TTS: Text2Speech engine should convert text to voice. It is important for a user that listen the response while for example the user drives.
Tagging: The text which is created via STT is not always simple, The tagging technology should tag the text as what is the user wants via that speech. For Example, user asks what should I wear tomorrow, then the tagging engine can tag the information with weather or calendar info tag.
Noise Reduction Engine: User speech is not always simple, there could be some noise (for example, air-condition noise) around. The noise reduction engine should eliminate the white noise from the voice.
Voice Biometrics: Mobile Assistants can give account based information such as credit card monthly report. Therefore authentication is important, Voice biometrics one of the authentication methods. Via voice biometrics technology, the mobile assistant can authenticate you to do system.
Speech Compression Engine: If your assistants works slow, the users can give up quickly about the application and choose to search on web via writing the text. The Internet communication is really important, in addition to this the packet size for the transaction is also important. Small packets can transfer fast, and the result gets fast. That is why, A good mobile assistant application should have a speech compression engine. The client should send the compressed voice to server fast. The compression is different than the normal compression, because there is not so much repeating data in voice files. G711 can be chosen for the compression algorithm, one of the reason for this choice is that the algorithm is not lost the data.
UI for Call Outs: After the server sends result you should play an audio, in addition to this you should show some info on the device screen inside call outs.
Architecture of Mobile Assistants
Mobile device and main server should have a communication as streaming, because users doesn't like waiting voice data download and slow communication. Being fast is really important for this application, because if it is fast, user feel more nature. User can feel that he is speaking with a real agent or assistant.
When users asks a question from client via clicking a button, client starts streaming the question byte by byte to Main Server. Main server sends the data to STT Server, STT server finds the text of the speech, The text sends to the main server then main server send the text to tagging server to find out what the user wants. Tagging server create a tag for the request. Such as “weather_info” . Tagging server sends the tag to the main server, main server sends the tag to information server, if the tag needs an authentication before the sends information server, security server checks the authentication. At last, the response comes to the main server, main server creates the response text, response graphic and speech text (via in communication TTS Server) and sends the response class to Mobile Device.

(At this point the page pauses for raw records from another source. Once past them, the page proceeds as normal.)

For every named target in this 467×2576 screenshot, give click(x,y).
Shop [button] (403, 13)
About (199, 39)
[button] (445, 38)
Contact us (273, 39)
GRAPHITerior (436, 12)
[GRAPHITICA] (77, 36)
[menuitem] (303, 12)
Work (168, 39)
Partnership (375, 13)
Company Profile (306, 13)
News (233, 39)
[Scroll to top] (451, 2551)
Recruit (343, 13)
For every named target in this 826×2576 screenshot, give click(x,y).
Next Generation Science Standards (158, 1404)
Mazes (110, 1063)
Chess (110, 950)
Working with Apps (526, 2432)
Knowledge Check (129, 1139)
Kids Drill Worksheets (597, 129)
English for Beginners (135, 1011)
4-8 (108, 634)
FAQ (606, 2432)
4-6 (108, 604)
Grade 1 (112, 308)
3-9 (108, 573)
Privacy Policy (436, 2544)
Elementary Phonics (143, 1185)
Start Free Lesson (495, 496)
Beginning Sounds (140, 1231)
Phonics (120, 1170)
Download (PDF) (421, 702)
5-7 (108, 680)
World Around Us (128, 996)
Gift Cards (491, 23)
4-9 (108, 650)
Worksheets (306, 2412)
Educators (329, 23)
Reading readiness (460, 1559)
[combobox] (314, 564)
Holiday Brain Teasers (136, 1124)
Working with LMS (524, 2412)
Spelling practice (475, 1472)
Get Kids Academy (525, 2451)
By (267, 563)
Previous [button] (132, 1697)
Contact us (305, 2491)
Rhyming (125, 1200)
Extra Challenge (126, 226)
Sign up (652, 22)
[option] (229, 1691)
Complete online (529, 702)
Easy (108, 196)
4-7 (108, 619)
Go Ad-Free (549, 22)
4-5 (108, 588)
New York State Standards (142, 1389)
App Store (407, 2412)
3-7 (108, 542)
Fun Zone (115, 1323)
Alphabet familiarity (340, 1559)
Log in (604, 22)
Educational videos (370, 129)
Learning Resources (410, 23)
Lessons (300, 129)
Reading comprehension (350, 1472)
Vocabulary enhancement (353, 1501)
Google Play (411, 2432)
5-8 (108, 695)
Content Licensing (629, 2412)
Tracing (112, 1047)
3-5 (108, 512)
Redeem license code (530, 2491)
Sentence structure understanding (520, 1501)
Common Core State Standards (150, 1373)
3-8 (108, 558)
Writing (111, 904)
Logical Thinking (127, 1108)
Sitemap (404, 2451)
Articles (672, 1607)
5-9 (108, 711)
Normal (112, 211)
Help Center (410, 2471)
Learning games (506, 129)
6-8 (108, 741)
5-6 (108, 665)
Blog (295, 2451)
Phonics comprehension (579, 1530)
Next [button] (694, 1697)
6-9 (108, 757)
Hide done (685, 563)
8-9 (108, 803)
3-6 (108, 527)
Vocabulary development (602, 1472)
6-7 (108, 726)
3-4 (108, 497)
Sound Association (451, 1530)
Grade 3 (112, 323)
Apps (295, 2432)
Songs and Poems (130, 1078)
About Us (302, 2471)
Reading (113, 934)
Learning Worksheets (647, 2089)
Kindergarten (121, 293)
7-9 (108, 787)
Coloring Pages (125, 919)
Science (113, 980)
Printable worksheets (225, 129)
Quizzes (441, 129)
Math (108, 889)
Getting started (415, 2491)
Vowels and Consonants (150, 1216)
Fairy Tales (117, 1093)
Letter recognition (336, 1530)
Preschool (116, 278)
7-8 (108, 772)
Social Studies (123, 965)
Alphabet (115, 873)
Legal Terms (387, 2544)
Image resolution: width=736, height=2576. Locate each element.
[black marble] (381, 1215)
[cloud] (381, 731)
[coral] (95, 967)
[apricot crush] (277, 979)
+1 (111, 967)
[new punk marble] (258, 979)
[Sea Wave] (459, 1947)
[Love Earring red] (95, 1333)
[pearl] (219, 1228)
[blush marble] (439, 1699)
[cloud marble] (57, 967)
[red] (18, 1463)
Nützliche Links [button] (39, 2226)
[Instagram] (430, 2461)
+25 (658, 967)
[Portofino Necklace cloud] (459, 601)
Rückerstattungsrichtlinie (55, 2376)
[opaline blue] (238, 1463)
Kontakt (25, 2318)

Information server can be in communication with 3rd pary servers for some informations that are not stored in Information server. Security server can consists more than one authentication technology such as Voice Biometrics, IMSI-IP Radius Lookup, Account-Password authentication, etc.
Audio compression reduces the size of audio data. The compressed audio data can be transferred more quickly via GSM Network. The compression type can be lossy and lossless.
Lossy: The method can reduces the amount of data during coding process. However, the retained data acceptable for recognition.The advantage of lossy method is that the data can be smaller.
Lossless: Via this method, the audio can be compressed without losing its original quality. It is important if the recognition or recording tools dont have any noise reduction process.
Some of data reduction does not effect directly the quality of speech data. Simply, if the recorded audio data will be used for speech recognition, The data which is not useful for speech recognition can be reduced. Human hearing sensivity is in 20 Hz - 20 KHz audiable frequency. The Outer of the range can be removed.
G.711: You can use G.711 standard for audio compression. The compression method is lossless one. It can compress your data as much as 50 percent.
Other methods can be used are, MPEG-1 Layer III (MP3), MPEG-1 Layer II Multichannel, MPEG-1 Layer I, AAC, HE-AAC, MPEG Surround ,MPEG-4 ALS, MPEG-4 SLS, MPEG-4 DST, MPEG-4 HVXC, MPEG-4 CELP, USAC, G.718, G.719, G.722, G.722.1, G.722.2, G.723, G.723.1, G.726, G.728, G.729, G.729.1, Speex, Vorbis, WMA, Codec2 .
Platforms or tools aren't the concern here, it's algorithms and training data. Basically what many people/companies do is process a lot of speech examples in various ways to make it easier for the program to learn from it, and then feed it into a (e.g. recurrent) neural network, which is basically just a program which can learn mainly via data that is already labeled, i.e. someone already transcripted it in this case. We'll, this is one approach.
The keyword here is machine learning, and people study this subject for years to understand most of the intricate details, research ongoing. If you are just looking for a high level explanation, Google will provide you with a much better explanation than I ever could.
If you really want to get into it you need basic knowledge in statistics, probability and linear algebra, then you could check out an online course ob machine learning, e.g. from MITs Opencourseware.